To solve this, she co-founded Vgenomics with Dr Preeti Gupta Lal (CSO), a PhD in Immunology with oncology expertise, and Sameer Malik (COO), who handles business operations at Vgenomics to build faster, domestic genetic testing solutions. 

Building a genetic disease diagnosis system 

New Delhi-based Vgenomics has developed RgenX, an AI-powered cloud platform that diagnoses and helps develop treatments for rare genetic diseases through two integrated approaches: diagnostics and drug discovery. 

The platform’s diagnostic process begins with AI models that extract patient symptoms from electronic health records. Large Language Models then interpret these symptoms to suggest possible diagnoses, recognising that similar symptoms can indicate different diseases.

The platform’s proprietary algorithms analyse DNA data across more than 50 medical databases, filtering through millions of data points to identify the precise genetic mutation responsible for the disease. 

It then generates detailed clinical reports with actionable insights for physicians. Built on explainable AI and proven bioinformatics methods, the system ensures both transparency and scientific accuracy. 

RgenX-DM delivers this diagnostic workflow as a complete solution, from symptom extraction to final reports. VUSkb, a self-updating database of 876,661 genetic variants across 17,068 genes, helps labs interpret unclear genetic variations. Its license-based pricing will start at Rs 40–45 lakhs per lab. 

RgenX-LENS integrates DNA, RNA, and protein data to identify new drug targets and repurpose existing drugs, shortening the journey from research to treatment. The platform has identified drug targets and drug candidates for keratoconus, an eye disease, now in the pre-clinical stage, with a patent filed.  Its findings were validated on patient samples at Dr Shroff's Charity Eye Hospital. 

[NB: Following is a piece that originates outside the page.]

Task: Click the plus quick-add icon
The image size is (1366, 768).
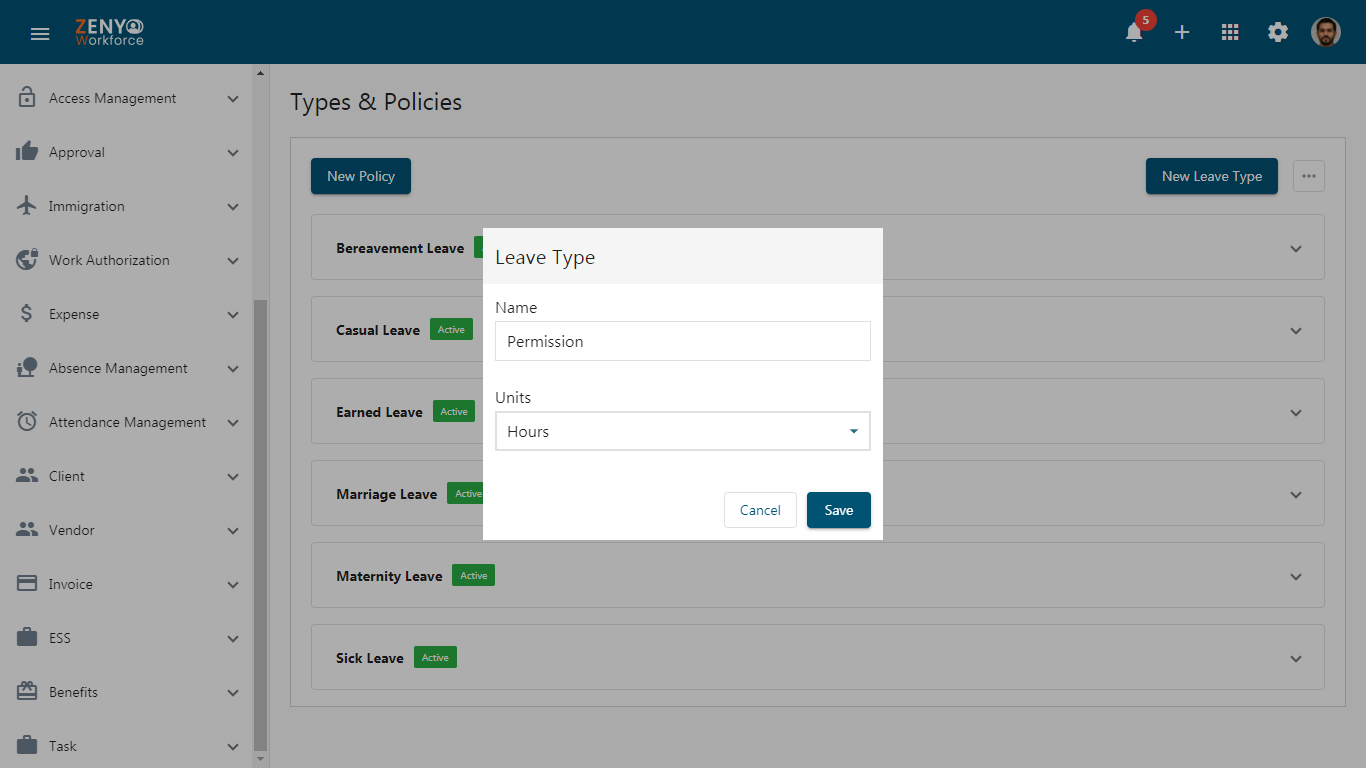Action: (x=1182, y=32)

Rare Predict helps families identify potential genetic disorders early by analysing symptoms, development, and family history, then provides clear information on conditions, treatments, and next steps.

Clients and funding

Vgenomics' key advantage is its unified platform targeting both diagnostic and therapeutic markets. "Existing companies specialise in one domain or the other, but not both simultaneously," Sardar explains. Its closest competitors include Tempus AI from the United States and Helix.ai from the United Kingdom.

The platform targets genetic testing laboratories and hospital genomics departments for diagnostics, while serving clinical genetics professionals and pharmaceutical companies for therapeutics. The company currently has nine paying clients, including researchers and doctors from AIIMS, PGIMER, and Dr Shroff's Charity Eye Hospital.

Headquartered in New Delhi, Vgenomics raised Rs 2.9 crore in Pre-Seed funding from O2 Angels, Mumbai Angels, and angel investor Rohit Chanana. The company currently generates revenue through genetic data reports, research services for institutions, and pharmaceutical company partnerships.

Future plans 

The product is under development and will launch around June 2026 after completing regulatory compliance and certifications, including ongoing CDSCO approval and HIPAA certification. The startup is simultaneously expanding into the Middle East and North Africa, regions with similar challenges in genetic disease diagnosis. For its therapeutic vertical, Vgenomics is also planning an FDA approval pathway for drug discoveries.

"Vgenomics aims to position itself as an India-based company developing international-quality products meeting global regulatory standards, an area where most Indian genomics companies fall short," Rahila says. "Our mission is to transform genetic disease diagnosis and treatment in India and globally, providing answers, hope, and actionable solutions to families who have been failed by existing healthcare systems."

Vgenomics is part of YourStory’s Tech30 cohort—a selection of India’s most promising startups of 2025—unveiled at TechSparks Bengaluru.